--- INFORMATION GIVEN Enclosed Below ---

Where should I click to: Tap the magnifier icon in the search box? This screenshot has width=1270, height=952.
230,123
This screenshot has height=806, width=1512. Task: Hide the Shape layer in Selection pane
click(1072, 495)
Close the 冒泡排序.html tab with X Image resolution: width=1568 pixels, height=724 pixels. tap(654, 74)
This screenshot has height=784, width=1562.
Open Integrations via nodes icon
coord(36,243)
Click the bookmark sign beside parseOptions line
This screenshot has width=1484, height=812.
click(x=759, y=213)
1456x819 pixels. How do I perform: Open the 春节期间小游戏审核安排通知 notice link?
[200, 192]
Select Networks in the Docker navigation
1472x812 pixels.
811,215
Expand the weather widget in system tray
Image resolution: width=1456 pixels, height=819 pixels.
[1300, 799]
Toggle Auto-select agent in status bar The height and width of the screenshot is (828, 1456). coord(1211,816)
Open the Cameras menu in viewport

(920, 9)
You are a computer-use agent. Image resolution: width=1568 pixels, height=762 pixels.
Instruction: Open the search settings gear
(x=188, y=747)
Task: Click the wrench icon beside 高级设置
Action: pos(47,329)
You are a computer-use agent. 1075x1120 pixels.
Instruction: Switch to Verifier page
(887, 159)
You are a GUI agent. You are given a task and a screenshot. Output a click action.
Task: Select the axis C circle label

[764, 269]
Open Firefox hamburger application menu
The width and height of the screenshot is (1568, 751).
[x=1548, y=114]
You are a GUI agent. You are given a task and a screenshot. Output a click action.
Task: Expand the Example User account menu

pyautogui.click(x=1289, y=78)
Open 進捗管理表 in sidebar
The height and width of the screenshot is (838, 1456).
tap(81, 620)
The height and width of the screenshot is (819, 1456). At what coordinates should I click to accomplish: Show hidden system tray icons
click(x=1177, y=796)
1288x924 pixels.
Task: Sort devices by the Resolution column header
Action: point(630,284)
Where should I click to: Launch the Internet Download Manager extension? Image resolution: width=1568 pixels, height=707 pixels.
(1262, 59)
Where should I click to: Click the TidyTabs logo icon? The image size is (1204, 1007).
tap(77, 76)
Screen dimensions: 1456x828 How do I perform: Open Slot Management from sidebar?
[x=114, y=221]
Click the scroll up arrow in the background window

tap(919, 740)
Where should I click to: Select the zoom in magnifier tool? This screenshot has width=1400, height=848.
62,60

--- End of Enclosed INFORMATION GIVEN ---

> [WHAT TO PRODUCE]
Each line from the one containing "Screen dimensions: 1456x828" through the end of the material should be restated word for word; leave out every line before it.

> [WRITTEN RESPONSE]
Screen dimensions: 1456x828 How do I perform: Open Slot Management from sidebar?
[x=114, y=221]
Click the scroll up arrow in the background window

tap(919, 740)
Where should I click to: Select the zoom in magnifier tool? This screenshot has width=1400, height=848.
62,60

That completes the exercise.